Y a veces, a veces, por todos los dioses, alguien amaba a uno de los contrincantes.
Logró dormir un poco mientras la nave seguía acelerando: se encontraba en una situación física tan incómoda que el sueño resultaba el mejor refugio y durante toda la confusión del salto su cuerpo logró convencerse de que le tocaba descansar, por difícil que ello resultara.
Finalmente una nueva sensación logró arrancarla de su sopor: la falta de peso y alguien tirando de ella entre una neblina luminosa.

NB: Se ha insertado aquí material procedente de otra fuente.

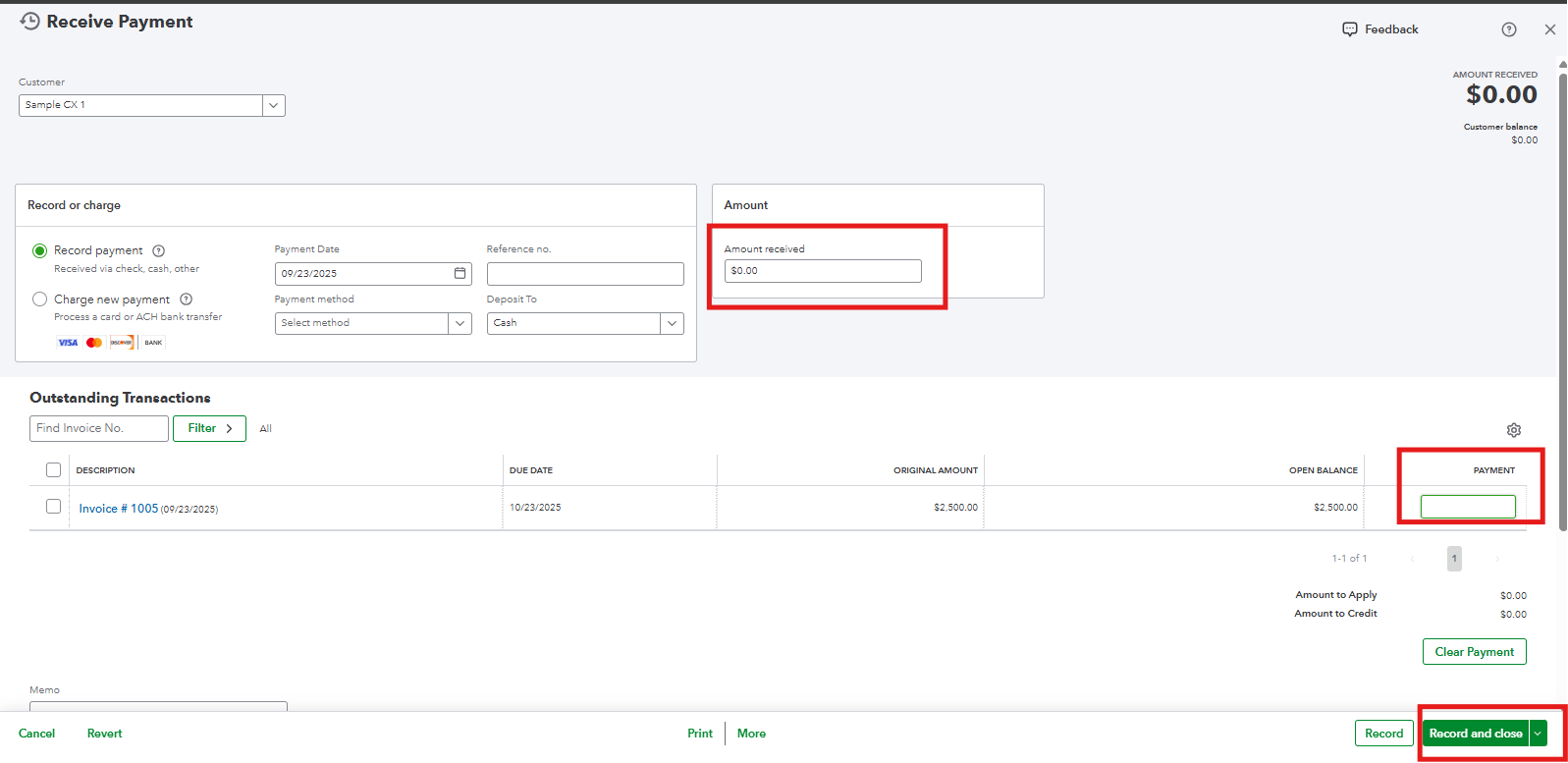Check the Invoice # 1005 row checkbox
Screen dimensions: 1568x763
pos(54,507)
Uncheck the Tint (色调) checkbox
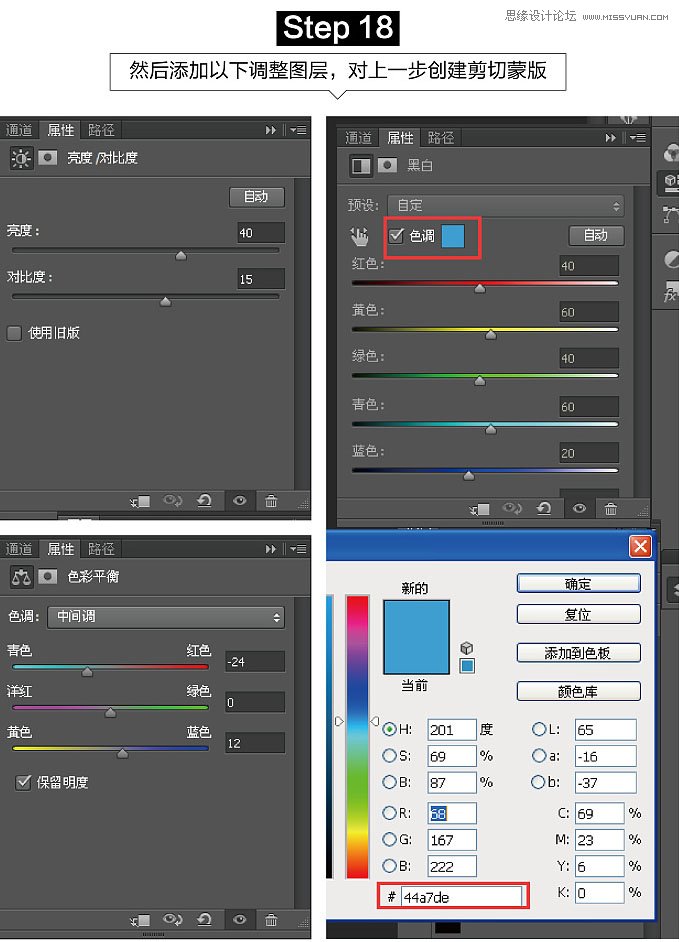The height and width of the screenshot is (942, 679). 396,236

—Vamos a bajar —dijo Haral, y Pyanfar buscó un asidero más seguro para estar preparada.
El descenso resultó bastante brusco, algo que Pyanfar ya había esperado. No tenían la menor idea de qué forma tenía la nave, pero estaba claro que no era una de las lanzaderas con alas, capaces de bajar en un suave planeo. La nave descendió entre sacudidas y estruendo, machacando la médula de los huesos que transportaba y haciendo vibrar la piel, los tejidos y los ojos de sus ocupantes hasta que éstas, aturdidas, se creyeron incapaces de hacer nada que no fuera aportar medio inconscientes el descenso y desear con ansia que al fin se viera algo, que hubiera algo con que ocupar las manos y alguna actividad en la que fuera nuevamente posible pensar de modo coherente.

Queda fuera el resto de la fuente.